At first I tried to accomplish everything with the help of generated symbols which are sometimes used in macros to generate containers whose names are unique and will therefore not conflict with other names at run time.
This was a dead end, no matter how I tried I could not get the symbol generated in the make macro to be accessible in the link function/macro.
In the end I opted for a dynamic var, with a code that looks like this:
(declare ^:dynamic mlst) (defn made [sq] (set! mlst sq)) (defn yoke [& args] (doseq [el args] (set! mlst (cons el mlst)))) (defn chain [& args] (set! mlst (into mlst (flatten args)))) (defn link [& args] (set! mlst (into mlst args))) (defmacro make [& body] `(binding [mlst ] ~@body (vec mlst)))
So the make macro takes any number of non-evaluated forms which are turned into a list (thanks to the & in the argument vector) which is spliced (that’s what the ~@ does, ie ((bla bla) (foo bar)) -> (bla bla) (foo bar) ) into a quoted (note the backtick) binding call.

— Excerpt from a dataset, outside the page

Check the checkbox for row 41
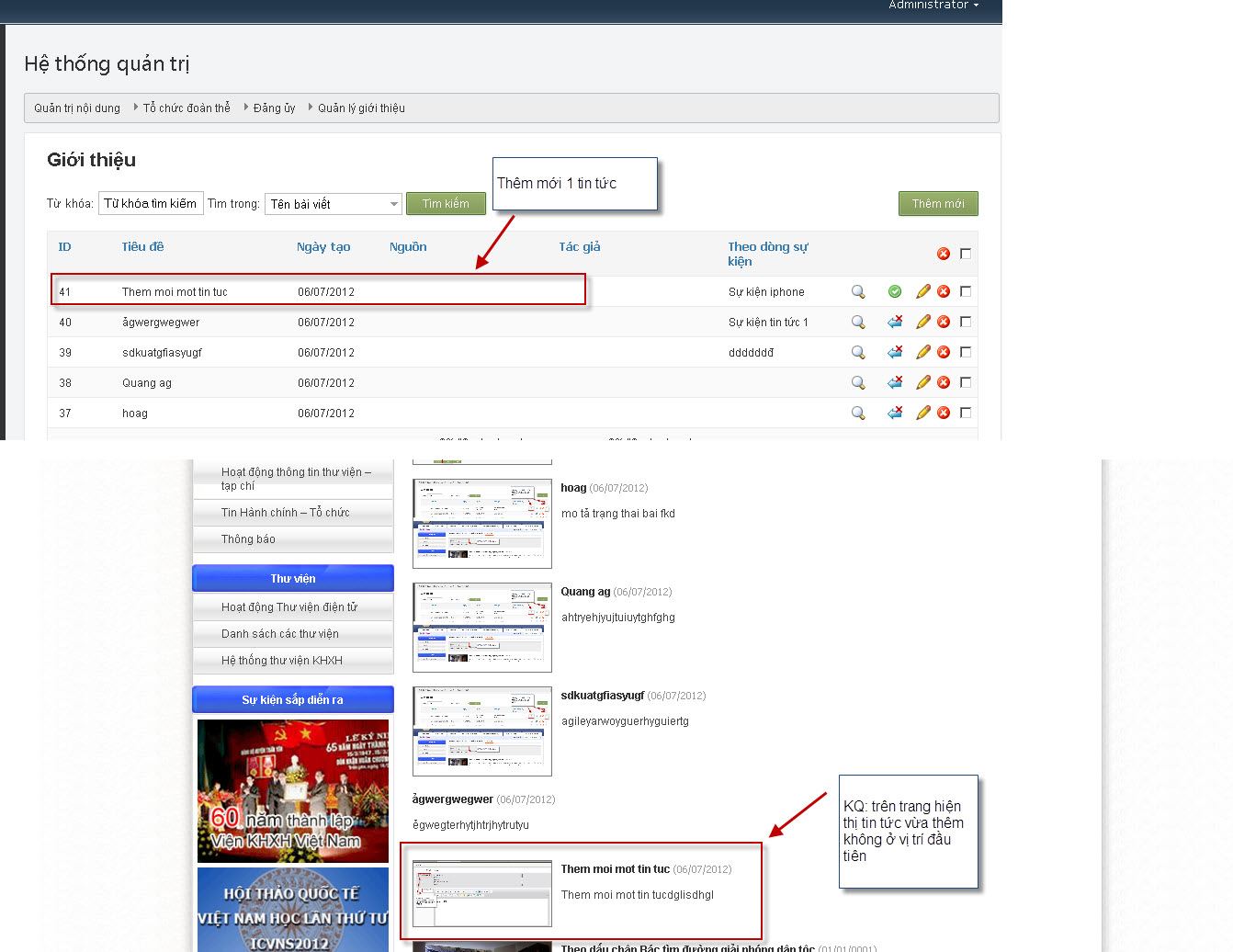This screenshot has height=952, width=1233. point(966,291)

This binding call will later be run in place of the macro at run time.
Note also that since we’re using a binding call we should not run into problems with other threads overwriting the data in mlst, we should be “thread safe”, or “thread local”. At least as far as I’ve been able to tell, don’t take my word for it I’m still a noob.

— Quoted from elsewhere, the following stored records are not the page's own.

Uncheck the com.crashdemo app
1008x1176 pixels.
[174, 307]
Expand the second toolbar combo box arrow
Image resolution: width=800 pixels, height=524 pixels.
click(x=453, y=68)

Try this macro expansion and you will see what I mean above:
(macroexpand-1 '(make (doseq [el '(1 2 3)] (link el)) (yoke "put this first")))
You get this:
(clojure.core/binding [casino.models.game/mlst ] (doseq [el (quote (1 2 3))] (link el)) (yoke "put this first") (clojure.core/vec casino.models.game/mlst))
Here is some completely pointless code that demonstrates the full functionality (due to the bind call nested makes are not a problem):
(println (make (doseq [el [1 2 3 4]] (if (even? el) (chain (list "even" el)) (link "odd" el "some other odds:" (make (link "this will get replaced") (made ) (doseq [el [13 15 17]] (link "odd:" el)))))) (yoke "and this second" "this should be first")))

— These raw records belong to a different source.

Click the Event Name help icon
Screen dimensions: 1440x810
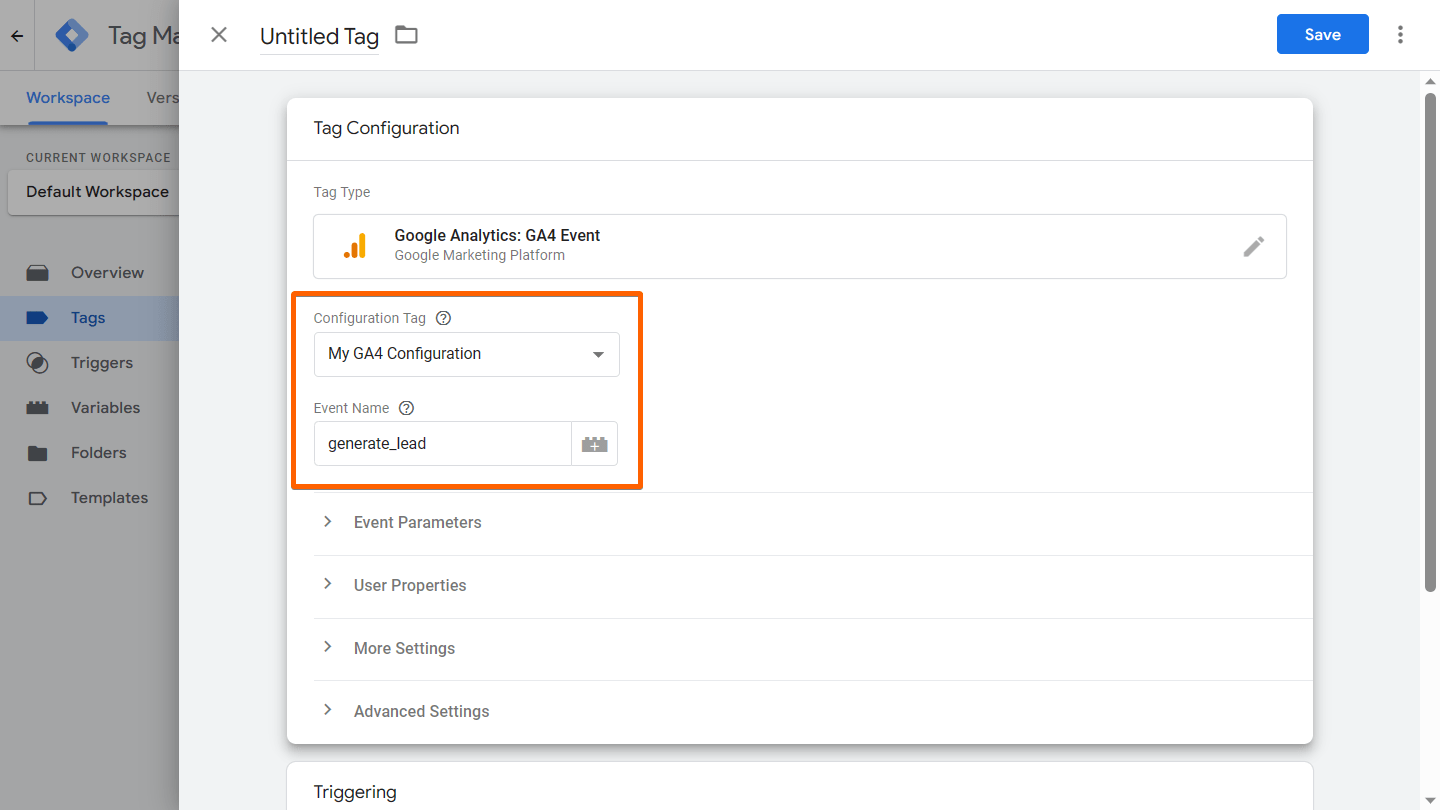pyautogui.click(x=406, y=408)
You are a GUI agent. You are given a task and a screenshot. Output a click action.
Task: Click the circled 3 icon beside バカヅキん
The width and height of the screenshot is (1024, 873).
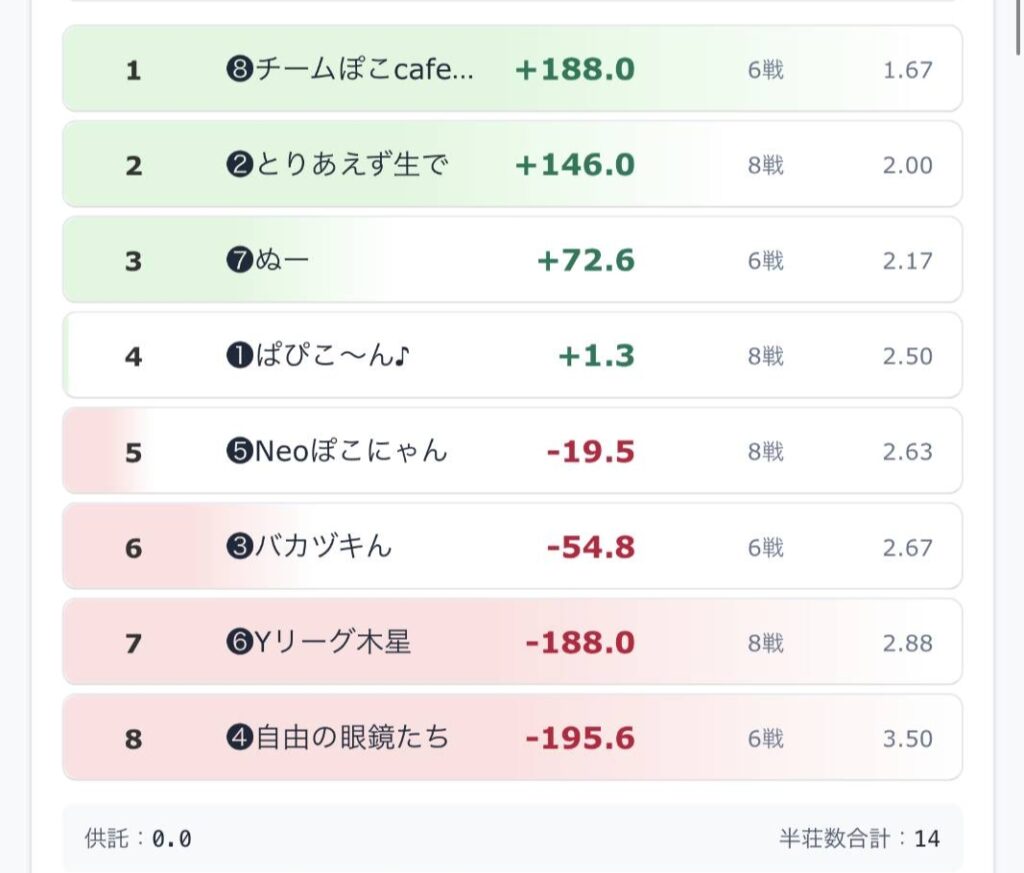[238, 547]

The above will result in: [this should be first and this second odd 1 some other odds: [odd: 13 odd: 15 odd: 17] even 2 odd 3 some other odds: [odd: 13 odd: 15 odd: 17] even 4]
(println (take-last 10 (make (doseq [el (take 1000000 (range))] (when (or (even? el) (= 0 (mod el 5))) (link (str (if (even? el) "even " "odd ") "number: " el)))))))
The above takes roughly 3 seconds so it’s not the fastest stuff in the world…
The proper way of doing things is for instance with a for call. The below code takes roughly one second to run:
(println (take-last 10 (for [el (take 1000000 (range)) :let [res (str (if (even? el) "even " "odd ") "number: " el)] :when (or (even? el) (= 0 (mod el 5)))] res)))
However, coming from Picolisp, I think you know which form I think looks prettier (especially if you do too)…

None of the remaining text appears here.